United States Court of Appeals, Fifth Circuit
Sep 20, 1973
484 F.2d 460 (5th Cir. 1973)

Summary

In Associated Metals Minerals Corp. v. S.S. PORTORIA, 484 F.2d 460, 1973 A.M.C. 2095 (5th Cir. 1973), no in rem process was issued, the vessel was not arrested, and the owner did not waive attachment of the vessel.

Summary of this case from Cactus Pipe & Supply Co. v. M/V Montmartre

Opinion

No. 73-2332. Summary Calendar.

Rule 18, 5 Cir.; see Isbell Enterprises, Inc. v. Citizens Casualty Company of New York et al., 5 Cir. 1970, 431 F.2d 409, Part I.

September 20, 1973.

Kenneth D. Kuykendall, Charles D. Kennedy, Houston, Tex., for Industriale Maritima.

Frank Caton, Houston, Tex., for Cobelfret Lines.

Ralph M. Sharpe, Jr., Houston, Tex., for plaintiff-appellee.

Appeal from the United States District Court for the Southern District of Texas.

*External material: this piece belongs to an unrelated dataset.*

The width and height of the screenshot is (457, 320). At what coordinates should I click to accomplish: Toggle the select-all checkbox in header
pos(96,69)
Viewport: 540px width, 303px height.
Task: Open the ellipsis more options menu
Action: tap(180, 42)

Before JOHN R. BROWN, Chief Judge, and DYER and SIMPSON, Circuit Judges.



This appeal raises two questions: (1) whether an in rem judgment was properly entered against the SS PORTORIA even though the vessel was not arrested; and (2) whether the vessel owner, Industriale Maritima S.P.A., is subject to an in personam judgment as a carrier because the voyage sub-charterer of the vessel issued a bill of lading subscribed "signed as per authority of the Master." Because the district court erroneously resolved both these questions in the affirmative in granting judgment against the vessel and against the owner, we reverse.

The PORTORIA, owned by Industriale, transported a cargo of wire rod from Antwerp, Belgium to Houston, Texas in February and March 1968. The contract of carriage was entered into between Associated Metals Minerals Corp., the owner of the cargo, and Cobelfret Lines, the voyage sub-charterer from the time charterer, Skaarup Shipping Corporation. Cobelfret issued a bill of lading containing the clause "signed as per authority of the Master." Because of alleged rust damage to the cargo, Associated brought this action which resulted in an in rem judgment against the vessel, and an in personam judgment against the owner and the voyage charterer.

Cobelfret Lines, the voyage charterer, did not appeal.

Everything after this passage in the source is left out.